Over the garden fence May 20th 2023

This week we welcome a visit from the International Society of Wallpaper hosted by Mr David Skinner

Between 1966 and 1969, Ambrose Congreve remodelled part of the 18th-century section of the house, including the Large Drawing room.

A unique aspect of Mount Congreve is how the Asiatic theme of the gardens is reflected throughout the House.
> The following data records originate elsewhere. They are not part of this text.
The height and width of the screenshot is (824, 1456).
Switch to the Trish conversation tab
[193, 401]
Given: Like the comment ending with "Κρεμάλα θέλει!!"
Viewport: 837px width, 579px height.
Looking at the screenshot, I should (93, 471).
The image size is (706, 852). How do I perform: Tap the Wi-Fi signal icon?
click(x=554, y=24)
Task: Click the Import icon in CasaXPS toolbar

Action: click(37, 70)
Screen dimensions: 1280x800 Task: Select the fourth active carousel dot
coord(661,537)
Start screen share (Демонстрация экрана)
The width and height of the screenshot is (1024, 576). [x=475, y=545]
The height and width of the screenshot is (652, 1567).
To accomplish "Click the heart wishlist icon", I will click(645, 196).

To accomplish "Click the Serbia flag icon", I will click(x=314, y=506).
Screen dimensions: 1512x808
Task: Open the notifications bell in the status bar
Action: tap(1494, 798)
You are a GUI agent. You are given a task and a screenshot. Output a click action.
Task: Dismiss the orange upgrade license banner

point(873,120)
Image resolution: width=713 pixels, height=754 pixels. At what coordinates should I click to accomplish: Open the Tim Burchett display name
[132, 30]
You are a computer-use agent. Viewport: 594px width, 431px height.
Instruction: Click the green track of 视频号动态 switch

The finer details From the middle of the 18th century high-value sets of wallpapers were produced in China for export to the homes of Europe’s wealthy classes. Produced in specialist workshops, principally in and around Canton/Guangzhou, Chinese wallpapers have long since been prized for the beauty of their design and colouring, the high level of draughtsmanship and painting employed, and the accuracy with which flora and fauna are depicted. Photographs of the Mount Congreve wallpaper were sent to Emile de Bruijn, author of ‘Chinese Wallpaper in Britain and Ireland’ (Philip Wilson Publishers/National Trust 2017), the leading authority on Chinese wallpapers. Describing the wallpaper as “extraordinary!” Emile identifies the Mount Congreve wallpaper as belonging to the rare category of Chinese ‘print room’ sets which were produced in the 1780s, and of which a small number of examples survive in Europe.Emilie suggested that the wallpaper is of very high, international significance for the following reasons:

  • Not many examples of this type of wallpaper survive
  • The colours are in near-original condition, providing a rare insight into the originally intended effect of such wallpapers
  • It is evidence of the close interaction between the producers and the European markets, the former responding to the tastes of the latter
  • It refers to an important Chinese agricultural treatise and reflects aspects of the prevalent imperial ideology (harmony, productivity, etc.)
  • The technical and artistic skill of the painting is high.